Things have been a little quiet on the exhibition front recently, but all that is about to change. For the last two years the Archives Centre has been planning a major overseas Churchill exhibition, and from 8 June until 23 September, all our labours will finally come to fruition: Churchill goes to New York!
The exhibition, entitled “Churchill: The Power of Words”, will be held at the Morgan Library & Museum, and will be one of the biggest events the Archives Centre has ever put on. Besides some 48 original documents from our own archives, covering the whole of Churchill’s life, we are also using recordings of his great wartime speeches, producing an interactive timeline, and the National Trust, which runs Churchill’s old home at Chartwell, are kindly lending us precious artefacts such as Churchill’s iconic bowtie, his Nobel Prize medal and the state of the art silent typewriter which produced some of the most famous phrases of the twentieth century. A wonderful centrepiece will be provided by Churchill’s grant of Honorary US Citizenship, signed by President Kennedy, and his accompanying American passport.

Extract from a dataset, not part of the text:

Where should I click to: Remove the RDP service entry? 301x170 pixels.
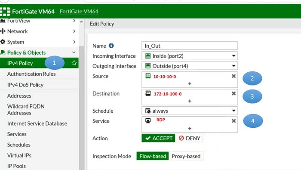coord(233,121)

Fabric sample for one of Churchill’s schoolboy suits, 1890, CHAR 28/18/41
Two years ago, when we started planning this exhibition, it all seemed safely remote: after all, 48 documents don’t sound like very much (though our conservator, who has had all the fun of preparing them and arranging for their transport across the Atlantic might not agree). Just lately, though, time has speeded up in an alarming way, and working on the exhibition has felt rather like wrestling with a many-headed hydra: you finish one job, and then find that two more have popped up to take its place.
Churchill’s only novel, Savrola (or A Tale of the Revolution in Laurania), 1899
There have been so many jobs to do that the Archives Centre staff have been split into teams, individually tackling the original documents for display, the recordings, arranging the loan of the artefacts, and sourcing and producing about 200 images. Many of these images are going to be used on the timeline (my own particular area), and I can safely say that I never knew we had so many. One thing that will come out of this exhibition is a greatly improved range of Churchill-related digital images, which should be of great use to us (and our researchers) in the future. We also know a lot more about the extremely tangled history of Churchill’s recorded speeches (which should be a great comfort to those of my colleagues who were driven almost to screaming point by the legal thicket surrounding copyright in audio recordings).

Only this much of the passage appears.